• 指示文 1
記録の「Stomaatje team (966, 1654)」を含む行から「De Stichting (976, 163)」を含む行までを、「ervaringen」を「verhalen」に変え、ほかは元のまま書き直してください。

確か1983年の「戦場のメリークリスマス」の公開に
ちなんだ文芸座の大島渚特集だったと思う。このときの感想は
さっぱりわからなかったというのが正直なところだった。
作品の内容は(ストーリーは)理解したが心に残るものはなかったという
意味である。
何しろぼかしは多いし、ボカシだらけで何をしてるかわからん画面もあるし、
マスキングさえされていた。(画面には二人で写っているはずなのに
まるでマルチスクリーンのような感じで顔のアップが二つ上下に並んでいたりしたのだ)
アホな私はマスキングの意味がわからず顔のアップだけでマルチスクリーンを作る
演出だとさえ勘違いしていた。
しかもプリントの状態は悪く、画面に雨が降りっぱなしだった。
その上、私もまだ若くセックスの経験(人数ではない)も数えたら
片手に余るような頃である。

これではこの作品を本当に見たとはいえなかったのだ!
プリントの面からも、受け手(つまり私)の成熟度からも。

今回の作品もぼかしはある。しかしそれは必要最小限度にとどまっており
性器そのものを何とか隠している程度である。
それ以上に驚いたのは作品の画の美しさだ。
特に赤の発色が美しい。
カットのどこかに常に赤がある。
燃えるような情熱の赤だ。
セックスの高揚感、エクスタシーに達している赤である。

この映画はセックスばかりである。二人だけの世界で24時間セックスだ。
しかし不思議とポルノ映画にありがちないやらしさはない。
観客にとっては美しい二人のデイトにしか見えない。
それはもうなんといったて画面の美しさである。
大島渚のような一流監督だからこそそろえられたスタッフといっていい。
ここに大島がポルノを作る意味があった。

途中で70歳の芸者を吉が犯すシーンがある。
あれは天皇制に対する挑戦とする解釈がある。
どうなのだろう?僕にはよくわからない。

• 指示文 2
大島渚の映画についての感想文を、最後の文のあとから書き継ぐこと。

• 表示中の記録

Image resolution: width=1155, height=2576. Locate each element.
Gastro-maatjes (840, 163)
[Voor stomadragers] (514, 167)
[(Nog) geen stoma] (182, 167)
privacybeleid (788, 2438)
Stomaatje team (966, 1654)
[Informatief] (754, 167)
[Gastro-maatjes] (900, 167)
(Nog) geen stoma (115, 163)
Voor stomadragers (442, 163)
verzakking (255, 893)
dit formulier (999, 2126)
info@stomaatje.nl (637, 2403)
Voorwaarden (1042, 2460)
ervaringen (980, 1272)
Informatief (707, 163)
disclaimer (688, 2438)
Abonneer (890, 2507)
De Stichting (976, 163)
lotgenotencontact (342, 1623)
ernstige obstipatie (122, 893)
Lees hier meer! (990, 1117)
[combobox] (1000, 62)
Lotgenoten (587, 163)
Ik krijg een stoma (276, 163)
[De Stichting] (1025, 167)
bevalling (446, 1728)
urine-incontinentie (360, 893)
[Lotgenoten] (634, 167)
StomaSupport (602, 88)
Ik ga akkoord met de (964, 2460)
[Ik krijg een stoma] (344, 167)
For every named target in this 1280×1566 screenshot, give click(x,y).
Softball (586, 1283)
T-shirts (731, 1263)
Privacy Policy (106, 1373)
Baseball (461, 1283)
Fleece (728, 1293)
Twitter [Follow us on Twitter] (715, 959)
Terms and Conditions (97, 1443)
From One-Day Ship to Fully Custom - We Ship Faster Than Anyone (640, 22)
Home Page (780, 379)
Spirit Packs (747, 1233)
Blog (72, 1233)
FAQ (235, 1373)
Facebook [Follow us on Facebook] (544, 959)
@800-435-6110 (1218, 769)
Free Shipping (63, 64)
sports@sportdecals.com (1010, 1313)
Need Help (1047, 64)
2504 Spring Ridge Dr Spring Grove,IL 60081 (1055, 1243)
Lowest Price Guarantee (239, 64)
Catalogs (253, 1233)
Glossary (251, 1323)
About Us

• 最終回答 1
Stomaatje team (966, 1654)
[Informatief] (754, 167)
[Gastro-maatjes] (900, 167)
(Nog) geen stoma (115, 163)
Voor stomadragers (442, 163)
verzakking (255, 893)
dit formulier (999, 2126)
info@stomaatje.nl (637, 2403)
Voorwaarden (1042, 2460)
verhalen (980, 1272)
Informatief (707, 163)
disclaimer (688, 2438)
Abonneer (890, 2507)
De Stichting (976, 163)

• 最終回答 2
しかしもうひとつの国家をあらわす兵隊の行進とすれ違うシーン、
あれは国家に対する主張であったと思う。
あの時、吉はやや背中を丸めて歩く。
別に堂々と敵対していくつもりはなかった。
むしろ世の中の流れは関係ないといった感じであった。
大島は今回、作品の中では国家に対しての挑戦はしていないと思う。
あの吉と兵隊のすれ違いは今回は国家とは立ち向かうのではなく、
すれ違いですよという意思表示だったと思う。

今回、大島は国家との戦いの場を法廷にしたような気がしてならない。
ああいう映画を作れば検閲に引っかかるというのははじめから明らかであった。
表現の自由、あるいは思想検閲を映画を作って訴えるというある意味自己満足的な
やり方ではなく、法廷で争う事にしたのではないか?
結果は負けもしなかったが勝ちもしなかった。
彼はこの作品あたりから、テーマを「国家あるいは日本」から「人間の生と性」に変わっていったように
思う。
このあたり、裁判の勝ち負けが関係しているのか、単に年をとって考え方に変化が生じ、国家なんて
小さいものをテーマとせずに、もっと人間の根源の「愛と生と性」関心が移ったのか
それは本当のことはよくわからない。

ただし、ひとつ言いたいのは今年彼は紫綬褒章を受けた。
国家から認められ勲章をもらったのである。
彼が丸くなったと見るか、堕落したと見るかは人それぞれの解釈だ。
しかしその転機となったのはあるいはこの作品だったのかも知れない。


余談だが劇場で売っていた朝日グラフのインタビュー記事、大島がインタビューアーに対し
ほとんど喧嘩腰なのが面白い。何かあったのだろうか?
藤竜也は丁寧にインタビューにおおじていたけれども。